The Pentagon often issues dire sounding warnings like :
- “The Soviets have … at least one ground-based laser, also at Sary Shagan, that may have sufficient power to damage some unprotected satellites in near-earth orbits.”
- “China already may possess the capability to damage, under specific conditions, optical sensors on satellites that are very vulnerable to damage by lasers.”
The Pentagon refuses to comment on the specifics. Typical is Maj. Gen. Franklin J. Blaisdel, who told reporters “As to the specifics of that, you know, we’re getting down into the weeds in the tactical side of that; I’d prefer not to do that.”
Well, let’s get in the weeds for a second.
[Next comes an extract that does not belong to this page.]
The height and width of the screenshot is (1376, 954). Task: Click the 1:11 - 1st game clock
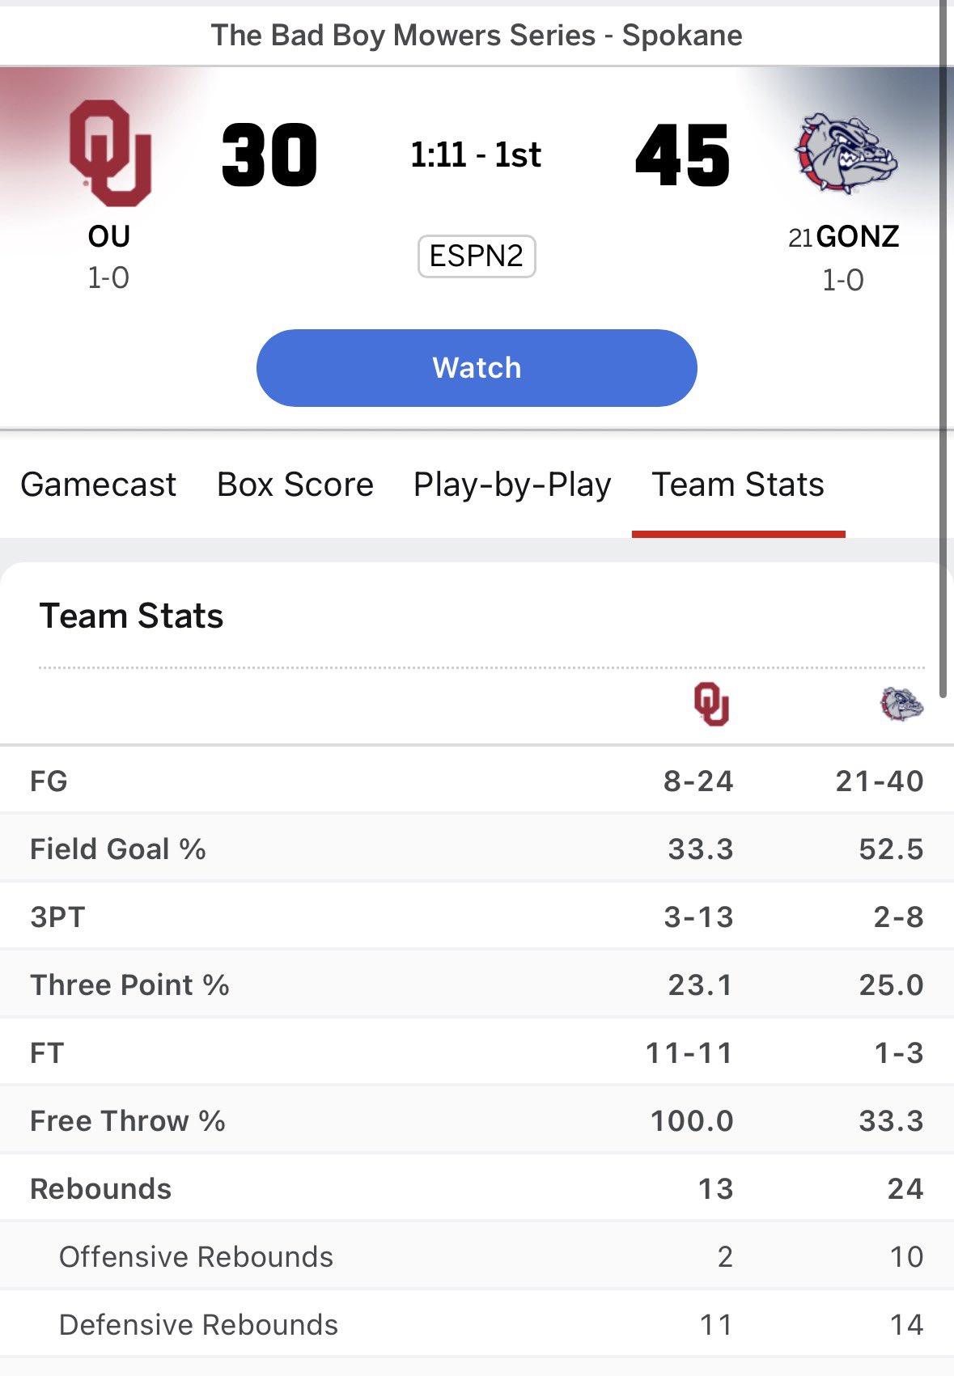(x=476, y=155)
The qualifications, especially in the reference to China, clearly indicate that DOD is talking about the vulnerability of satellites that use optical sensors to detect light. I know the Bush Administration isn’t big on science but that vulnerability is how the damn things work. As Allen Thomson has written of imaging satellites, their “very functioning depends on concentrating incident light on a small, sensitive detector.”
Consider an series of incidents in 1975 with missile warning satellites, which detect infrared light:
Infrared sensors on board an early warning satellite stationed over the Indian Ocean, which monitors Soviet ICBM silos, were illuminated Oct. 18 from sources in the western part of the USSR. The energy level was 10-1,000 times the intensity obtained from an ICBM launch or from natural sources such as a forest fire or volcano. Five such incidents have occurred since Oct. 18, and the strong radiation persisted for more than 4 hr. on at least one occasion. No permanent damage was experienced by the spacecraft sensors, so far as is known. …
However, on Nov. 17 and Nov. 18, two other USAF satellites in highly elliptical Molniya-type orbits also experienced similar incidents with their infrared horizon sensors while over the USSR.
The initial judgment of many in the Department of Defense was that the Soviet Union was experimenting with lasers. Then, cooler heads prevailed:
In his first meeting with the press as Defense secretary, Donald H. Rumsfeld sought to discount earlier Defense Dept. reports that tended to support the view that the Soviets used laser devices to blind the U.S. satellites. … Shortly after the Rumsfeld meeting, background material from the Pentagon wasmade public that said the cause was believed related to breaks in gas pipelines in the USSR. [Emphasis mine.]
Gas fires may generate enough infrared light to temporarily blind satellites. Why? Because missile launches and other natural phenomena, which the satellites must be sensitive enough to detect, are 10-1,000 times less bright that these gas fires. The satellite has to be sensitive.
DOD is taking a trivial statement that is true (optical sensors are sensitive to light) and using it as a warrant for the claim, as summarized by one story, that “China appears to be sharpening its war fighting space skills.”
Calm down people.
Sources:
“The Soviets have …” Department of Defense, Soviet Military Power 1990 (Washington, DC: Government Printing Office, September 1990) 61.
“China already may possess …” Department of Defense, Report to Congress Pursuant to the FY2000 National Defense Authorization Act, Annual Report On The Military Power Of The Peoples Republic Of China, (Washington, DC: Government Printing Office, July 2003) 32.
“Infrared sensors on board …” Philip J. Klass, “Anti-Satellite Laser Use Suspected,” Aviation Week & Space Technology (December 8, 1975) 12.
“In his first meeting …” “DOD Continues Satellite Blinding Investigation,” Aviation Week & Space Technology (January 5, 1976) 18.